- _WORK REQUEST_: Retype the full set of data, character for character.

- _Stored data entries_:
━━━━━━━━━━━━━━━━━━━━
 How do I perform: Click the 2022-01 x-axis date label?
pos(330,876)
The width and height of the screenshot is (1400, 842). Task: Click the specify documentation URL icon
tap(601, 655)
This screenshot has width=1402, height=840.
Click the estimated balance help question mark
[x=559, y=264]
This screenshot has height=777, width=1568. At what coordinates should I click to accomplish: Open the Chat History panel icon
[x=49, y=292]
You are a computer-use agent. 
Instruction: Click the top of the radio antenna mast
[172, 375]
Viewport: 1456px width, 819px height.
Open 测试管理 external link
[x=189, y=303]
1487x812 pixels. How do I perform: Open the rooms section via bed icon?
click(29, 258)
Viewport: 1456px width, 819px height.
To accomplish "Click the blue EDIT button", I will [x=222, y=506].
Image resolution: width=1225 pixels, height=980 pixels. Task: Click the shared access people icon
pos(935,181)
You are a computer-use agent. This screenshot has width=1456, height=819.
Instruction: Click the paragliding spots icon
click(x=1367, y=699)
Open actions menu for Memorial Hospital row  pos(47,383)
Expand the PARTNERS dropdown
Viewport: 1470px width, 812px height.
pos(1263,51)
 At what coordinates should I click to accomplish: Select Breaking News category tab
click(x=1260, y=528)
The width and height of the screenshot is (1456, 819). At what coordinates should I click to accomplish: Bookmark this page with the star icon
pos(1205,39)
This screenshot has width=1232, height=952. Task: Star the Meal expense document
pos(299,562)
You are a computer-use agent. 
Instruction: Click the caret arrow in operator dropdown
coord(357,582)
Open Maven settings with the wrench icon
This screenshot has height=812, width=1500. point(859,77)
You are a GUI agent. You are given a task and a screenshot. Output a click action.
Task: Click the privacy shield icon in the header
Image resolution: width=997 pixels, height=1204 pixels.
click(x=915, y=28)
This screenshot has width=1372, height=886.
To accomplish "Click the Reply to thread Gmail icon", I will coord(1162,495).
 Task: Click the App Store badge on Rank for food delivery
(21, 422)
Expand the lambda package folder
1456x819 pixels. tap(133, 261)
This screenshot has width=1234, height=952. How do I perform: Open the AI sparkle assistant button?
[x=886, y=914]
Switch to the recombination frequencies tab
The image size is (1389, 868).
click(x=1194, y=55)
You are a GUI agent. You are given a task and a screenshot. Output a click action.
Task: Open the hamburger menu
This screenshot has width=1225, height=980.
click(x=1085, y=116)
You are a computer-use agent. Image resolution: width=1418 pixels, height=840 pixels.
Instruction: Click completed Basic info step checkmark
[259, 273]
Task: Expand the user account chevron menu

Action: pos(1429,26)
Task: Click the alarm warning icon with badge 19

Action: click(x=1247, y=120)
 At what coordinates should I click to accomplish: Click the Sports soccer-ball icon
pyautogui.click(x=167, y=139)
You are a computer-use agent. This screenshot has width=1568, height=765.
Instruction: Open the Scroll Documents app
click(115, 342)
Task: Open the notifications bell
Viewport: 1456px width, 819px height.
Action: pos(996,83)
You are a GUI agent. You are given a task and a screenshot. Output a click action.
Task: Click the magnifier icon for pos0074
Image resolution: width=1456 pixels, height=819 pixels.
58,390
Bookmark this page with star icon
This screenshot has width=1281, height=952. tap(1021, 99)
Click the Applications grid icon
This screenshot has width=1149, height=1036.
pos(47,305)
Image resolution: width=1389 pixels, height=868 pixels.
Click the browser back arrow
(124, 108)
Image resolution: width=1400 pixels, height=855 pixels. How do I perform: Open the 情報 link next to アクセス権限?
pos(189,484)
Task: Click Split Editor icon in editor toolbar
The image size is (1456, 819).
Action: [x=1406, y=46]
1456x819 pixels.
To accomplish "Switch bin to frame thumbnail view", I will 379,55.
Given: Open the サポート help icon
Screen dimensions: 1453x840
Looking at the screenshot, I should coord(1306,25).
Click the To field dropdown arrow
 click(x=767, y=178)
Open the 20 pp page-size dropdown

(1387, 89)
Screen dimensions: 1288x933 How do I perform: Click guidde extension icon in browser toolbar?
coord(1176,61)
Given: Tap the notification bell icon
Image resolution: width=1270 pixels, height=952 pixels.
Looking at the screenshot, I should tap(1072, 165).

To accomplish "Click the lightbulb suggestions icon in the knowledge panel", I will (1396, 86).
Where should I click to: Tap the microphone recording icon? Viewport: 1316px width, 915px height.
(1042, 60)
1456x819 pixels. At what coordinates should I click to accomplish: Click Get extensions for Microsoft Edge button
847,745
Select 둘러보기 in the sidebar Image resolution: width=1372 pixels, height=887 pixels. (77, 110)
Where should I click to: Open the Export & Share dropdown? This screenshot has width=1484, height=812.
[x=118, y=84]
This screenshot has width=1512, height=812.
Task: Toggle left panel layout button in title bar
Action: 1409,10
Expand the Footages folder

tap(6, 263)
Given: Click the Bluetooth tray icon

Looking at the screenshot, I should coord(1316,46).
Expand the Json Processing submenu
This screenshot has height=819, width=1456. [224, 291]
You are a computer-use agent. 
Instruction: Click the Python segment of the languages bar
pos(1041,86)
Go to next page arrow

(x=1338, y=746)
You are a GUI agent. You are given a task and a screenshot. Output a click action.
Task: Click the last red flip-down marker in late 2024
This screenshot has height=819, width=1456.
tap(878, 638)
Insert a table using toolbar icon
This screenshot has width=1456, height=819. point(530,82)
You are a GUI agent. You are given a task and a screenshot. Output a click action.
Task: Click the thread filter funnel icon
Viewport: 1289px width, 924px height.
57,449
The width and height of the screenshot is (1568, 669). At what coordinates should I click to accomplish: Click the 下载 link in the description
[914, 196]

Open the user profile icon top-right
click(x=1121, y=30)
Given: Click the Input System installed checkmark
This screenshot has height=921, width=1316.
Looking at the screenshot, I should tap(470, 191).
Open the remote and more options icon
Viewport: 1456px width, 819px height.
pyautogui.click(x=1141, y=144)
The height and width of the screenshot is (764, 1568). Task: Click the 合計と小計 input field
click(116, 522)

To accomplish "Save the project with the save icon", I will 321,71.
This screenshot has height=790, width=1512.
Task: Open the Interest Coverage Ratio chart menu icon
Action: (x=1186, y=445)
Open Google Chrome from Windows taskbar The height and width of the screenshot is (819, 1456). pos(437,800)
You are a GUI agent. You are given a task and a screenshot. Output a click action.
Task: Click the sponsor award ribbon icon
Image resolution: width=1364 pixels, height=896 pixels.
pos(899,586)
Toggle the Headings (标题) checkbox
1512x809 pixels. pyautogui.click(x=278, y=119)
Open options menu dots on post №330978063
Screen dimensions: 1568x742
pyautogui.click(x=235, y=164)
━━━━━━━━━━━━━━━━━━━━
- _EXERCISE SOLUTION_:
 How do I perform: Click the 2022-01 x-axis date label?
pos(330,876)
The width and height of the screenshot is (1400, 842). Task: Click the specify documentation URL icon
tap(601, 655)
This screenshot has width=1402, height=840.
Click the estimated balance help question mark
[x=559, y=264]
This screenshot has height=777, width=1568. At what coordinates should I click to accomplish: Open the Chat History panel icon
[x=49, y=292]
You are a computer-use agent. 
Instruction: Click the top of the radio antenna mast
[172, 375]
Viewport: 1456px width, 819px height.
Open 测试管理 external link
[x=189, y=303]
1487x812 pixels. How do I perform: Open the rooms section via bed icon?
click(29, 258)
Viewport: 1456px width, 819px height.
To accomplish "Click the blue EDIT button", I will [x=222, y=506].
Image resolution: width=1225 pixels, height=980 pixels. Task: Click the shared access people icon
pos(935,181)
You are a computer-use agent. This screenshot has width=1456, height=819.
Instruction: Click the paragliding spots icon
click(x=1367, y=699)
Open actions menu for Memorial Hospital row  pos(47,383)
Expand the PARTNERS dropdown
Viewport: 1470px width, 812px height.
pos(1263,51)
 At what coordinates should I click to accomplish: Select Breaking News category tab
click(x=1260, y=528)
The width and height of the screenshot is (1456, 819). At what coordinates should I click to accomplish: Bookmark this page with the star icon
pos(1205,39)
This screenshot has width=1232, height=952. Task: Star the Meal expense document
pos(299,562)
You are a computer-use agent. 
Instruction: Click the caret arrow in operator dropdown
coord(357,582)
Open Maven settings with the wrench icon
This screenshot has height=812, width=1500. point(859,77)
You are a GUI agent. You are given a task and a screenshot. Output a click action.
Task: Click the privacy shield icon in the header
Image resolution: width=997 pixels, height=1204 pixels.
click(x=915, y=28)
This screenshot has width=1372, height=886.
To accomplish "Click the Reply to thread Gmail icon", I will coord(1162,495).
 Task: Click the App Store badge on Rank for food delivery
(21, 422)
Expand the lambda package folder
1456x819 pixels. tap(133, 261)
This screenshot has width=1234, height=952. How do I perform: Open the AI sparkle assistant button?
[x=886, y=914]
Switch to the recombination frequencies tab
The image size is (1389, 868).
click(x=1194, y=55)
You are a GUI agent. You are given a task and a screenshot. Output a click action.
Task: Open the hamburger menu
This screenshot has width=1225, height=980.
click(x=1085, y=116)
You are a computer-use agent. Image resolution: width=1418 pixels, height=840 pixels.
Instruction: Click completed Basic info step checkmark
[259, 273]
Task: Expand the user account chevron menu

Action: pos(1429,26)
Task: Click the alarm warning icon with badge 19

Action: click(x=1247, y=120)
 At what coordinates should I click to accomplish: Click the Sports soccer-ball icon
pyautogui.click(x=167, y=139)
You are a computer-use agent. This screenshot has width=1568, height=765.
Instruction: Open the Scroll Documents app
click(115, 342)
Task: Open the notifications bell
Viewport: 1456px width, 819px height.
Action: pos(996,83)
You are a GUI agent. You are given a task and a screenshot. Output a click action.
Task: Click the magnifier icon for pos0074
Image resolution: width=1456 pixels, height=819 pixels.
58,390
Bookmark this page with star icon
This screenshot has width=1281, height=952. tap(1021, 99)
Click the Applications grid icon
This screenshot has width=1149, height=1036.
pos(47,305)
Image resolution: width=1389 pixels, height=868 pixels.
Click the browser back arrow
(124, 108)
Image resolution: width=1400 pixels, height=855 pixels. How do I perform: Open the 情報 link next to アクセス権限?
pos(189,484)
Task: Click Split Editor icon in editor toolbar
The image size is (1456, 819).
Action: [x=1406, y=46]
1456x819 pixels.
To accomplish "Switch bin to frame thumbnail view", I will 379,55.
Given: Open the サポート help icon
Screen dimensions: 1453x840
Looking at the screenshot, I should coord(1306,25).
Click the To field dropdown arrow
 click(x=767, y=178)
Open the 20 pp page-size dropdown

(1387, 89)
Screen dimensions: 1288x933 How do I perform: Click guidde extension icon in browser toolbar?
coord(1176,61)
Given: Tap the notification bell icon
Image resolution: width=1270 pixels, height=952 pixels.
Looking at the screenshot, I should tap(1072, 165).

To accomplish "Click the lightbulb suggestions icon in the knowledge panel", I will (1396, 86).
Where should I click to: Tap the microphone recording icon? Viewport: 1316px width, 915px height.
(1042, 60)
1456x819 pixels. At what coordinates should I click to accomplish: Click Get extensions for Microsoft Edge button
847,745
Select 둘러보기 in the sidebar Image resolution: width=1372 pixels, height=887 pixels. (77, 110)
Where should I click to: Open the Export & Share dropdown? This screenshot has width=1484, height=812.
[x=118, y=84]
This screenshot has width=1512, height=812.
Task: Toggle left panel layout button in title bar
Action: 1409,10
Expand the Footages folder

tap(6, 263)
Given: Click the Bluetooth tray icon

Looking at the screenshot, I should coord(1316,46).
Expand the Json Processing submenu
This screenshot has height=819, width=1456. [224, 291]
You are a computer-use agent. 
Instruction: Click the Python segment of the languages bar
pos(1041,86)
Go to next page arrow

(x=1338, y=746)
You are a GUI agent. You are given a task and a screenshot. Output a click action.
Task: Click the last red flip-down marker in late 2024
This screenshot has height=819, width=1456.
tap(878, 638)
Insert a table using toolbar icon
This screenshot has width=1456, height=819. point(530,82)
You are a GUI agent. You are given a task and a screenshot. Output a click action.
Task: Click the thread filter funnel icon
Viewport: 1289px width, 924px height.
57,449
The width and height of the screenshot is (1568, 669). At what coordinates should I click to accomplish: Click the 下载 link in the description
[914, 196]

Open the user profile icon top-right
click(x=1121, y=30)
Given: Click the Input System installed checkmark
This screenshot has height=921, width=1316.
Looking at the screenshot, I should tap(470, 191).
Open the remote and more options icon
Viewport: 1456px width, 819px height.
pyautogui.click(x=1141, y=144)
The height and width of the screenshot is (764, 1568). Task: Click the 合計と小計 input field
click(116, 522)

To accomplish "Save the project with the save icon", I will 321,71.
This screenshot has height=790, width=1512.
Task: Open the Interest Coverage Ratio chart menu icon
Action: (x=1186, y=445)
Open Google Chrome from Windows taskbar The height and width of the screenshot is (819, 1456). pos(437,800)
You are a GUI agent. You are given a task and a screenshot. Output a click action.
Task: Click the sponsor award ribbon icon
Image resolution: width=1364 pixels, height=896 pixels.
pos(899,586)
Toggle the Headings (标题) checkbox
1512x809 pixels. pyautogui.click(x=278, y=119)
Open options menu dots on post №330978063
Screen dimensions: 1568x742
pyautogui.click(x=235, y=164)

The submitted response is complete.